Using a Pen Name

Do you write under a pen name? And if so, why?

An article in Writer’s Relief  lists reasons why writers choose to adopt pen names. It could be, as they point out, that another author “owns” your name. For example, it would be difficult for someone named Agatha Christie to write under her real name.

Or, as a high school teacher who writes erotica, you’d want to conceal your identity. I hope.

Or maybe, you write in a genre that has basically a male audience and you are a woman. Joanne Rowling used the initials J.K. (K after her grandmother Katherine) because she feared that boys would not want to read Harry Potter if it was written by (horror!) a girl.  Similarly, Mary Ann Evans used a male name because she wanted to be taken seriously and wrote under the name of George Eliot. Of course, that was in the 1860’s and that doesn’t happen anymore, right?

Should you be interested in using a pen name you might want to consult Ellen Sedwick’s Self-Publishers Legal handbook for the legal aspects on using a pen name .

Here are some well known pen names:

Amanda Cross: Carolyn Gold Heilbrun

Isak Dinesen: Karen Christenze von Blixen-Finecke

Ann Rice: Howard Allen Frances O’Brien

John le Carré: David Cornwell

And pen names that hide more famous real names:

Rosamond Smith: Joyce Carol Oates

Richard Backman: Stephen King

And there are authors who write under several pen names.

 

Kathryne layne               A Hint of Scandle 2

 

 

 

 

 

upon-your-love-final-cover    Heather Crouse

Click to read an excerpt from Marie Lavender’s latest book.

What are your thoughts on a pen name for yourself?

 

 

 

41 thoughts on “Using a Pen Name

  1. That’s a good question, Carol. I don’t use a pen name, actually. I’ve thought about it; but, in the end, I prefer using my own name.

    Liked by 1 person

  2. Interesting question, Carol! I like the examples you’ve given and wonder what they would say as to their reasons for the pen names?

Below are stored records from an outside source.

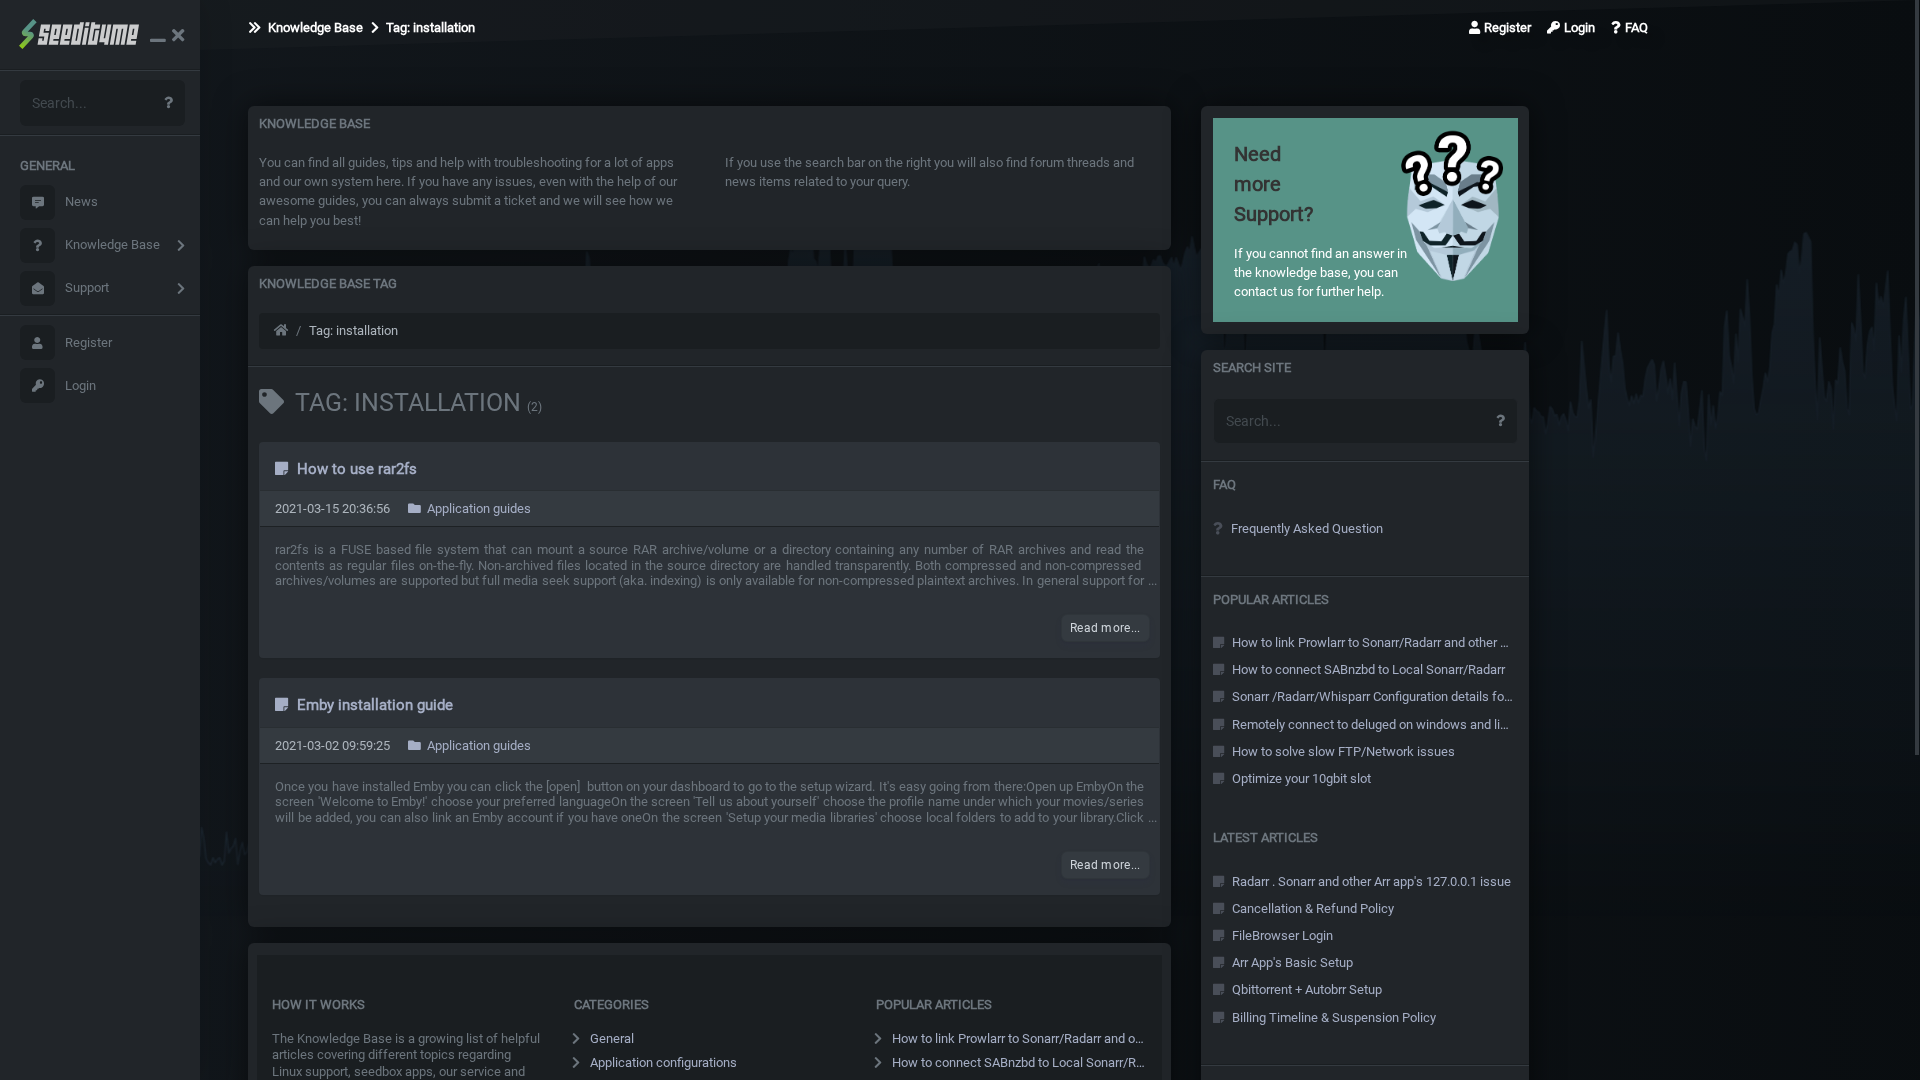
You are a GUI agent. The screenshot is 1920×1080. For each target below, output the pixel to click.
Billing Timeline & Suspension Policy (1332, 1017)
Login (80, 385)
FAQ (1636, 27)
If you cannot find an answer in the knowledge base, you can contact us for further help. (1320, 220)
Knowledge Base (112, 244)
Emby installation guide (373, 705)
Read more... (1105, 628)
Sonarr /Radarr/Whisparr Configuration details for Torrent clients (1371, 696)
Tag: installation (429, 27)
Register (88, 342)
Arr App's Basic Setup (1291, 962)
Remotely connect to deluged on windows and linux (1371, 724)
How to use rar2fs (355, 469)
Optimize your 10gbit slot (1300, 778)
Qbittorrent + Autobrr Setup (1305, 989)
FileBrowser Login (1281, 935)
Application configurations (663, 1062)
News (81, 201)
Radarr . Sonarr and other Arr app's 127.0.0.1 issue (1370, 881)
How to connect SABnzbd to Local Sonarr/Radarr (1020, 1062)
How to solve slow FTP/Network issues (1342, 751)
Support (87, 287)
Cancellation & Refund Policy (1311, 908)
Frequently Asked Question (1305, 528)
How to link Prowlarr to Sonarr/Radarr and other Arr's (1020, 1038)
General (612, 1038)
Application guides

Often I think writers to make the pen name more interesting and intriguing than their own names. Personally I considered whether I would use a pen name … for about a minute! It just didn’t make any sense. A local children’s author in my writing group confusingly does use pen name and when I asked her why she admitted it was through a false sense of wanting to keep ‘herself’ to herself…but that didn’t work as she has to promote herself anyway and she’s regretted starting down this route!

    Liked by 2 people

  3. Ha, like anyone would make up an 11 letter last name like Ellie Marrandette!!! Guess you know the answer to THAT question. However I am surprised that someone would use multiple pen names. Wouldn’t they want to develop a following? I know I always search for books of authors I enjoy. I found this post very interesting, thanks for exposing the real names of some historic giants of literature. 🙂

    Liked by 2 people

  4. As you know I write under a pen name Carol. My original intent was because I write memoir and thought it was a layer of protection. But honestly, in this day and age, just like J.K. Rowlings, most people know the author’s real name because of the world wide web. There is no hiding, lol. 🙂

    Liked by 1 person

  5. I use a pen name because I think crafting a persona to fit your writing is part of the fun. Also, the anonymity is important when you write erotica simply because some people are less accepting of it. But it’s always fun to have a sexy name to match your sexy writing 🙂

    Liked by 1 person

  6. Hi Carol 🙂 You point out a range of reasons for using a pen name. I’m glad women don’t have to conceal their identity anymore to be taken seriously. I considered using one but wanted to be authentic in my writing tone so I thought that it would not be “real” of me to then use a pen name. Hugs

    Liked by 2 people

  7. When I was a teenager and writing, I used a pen name – Penelope Dunne. I had no idea where the name came from and seriously wondered if that had been my name in another life….another time. And perhaps it was. But as I began to write more seriously and publish, I realized that I wanted everyone to know who I am – my real name. And I also realized that to be brave, I needed to allow that name to be seen with my work.

    Liked by 2 people

  8. Funny story…I started my writing career in romance and wrote under a pen name, Anna Larence because I knew I was not going to limit myself to one genre. However, at a book signing, a book store staffer was calling me by my pen name and I totally ignored her. I forgot I was Anna Larence. I now write in a different genre using my given name and no more embarrassing moments at book signings.

    Liked by 2 people

  9. I think it was incredibly brave that the book To Kill a Mockingbird was written by a woman named Harper Lee. I also think it is interesting that Samuel Clemens wrote under Mark Twain. The only question I think about would a man write under a woman’s name or would someone of a unique heritage write under a nondescript pen name?
    I loved this post, Carol! 💐

    Liked by 1 person

  10. I’ve always used my name in my writings, but with this new blog I started here, I decided to use my pen name. I think writing with a pen name gives you a different identity altogether, a name that doesn’t have any expectation or opinion attached to it, so you’re free to write without any attachment. That’s my reason!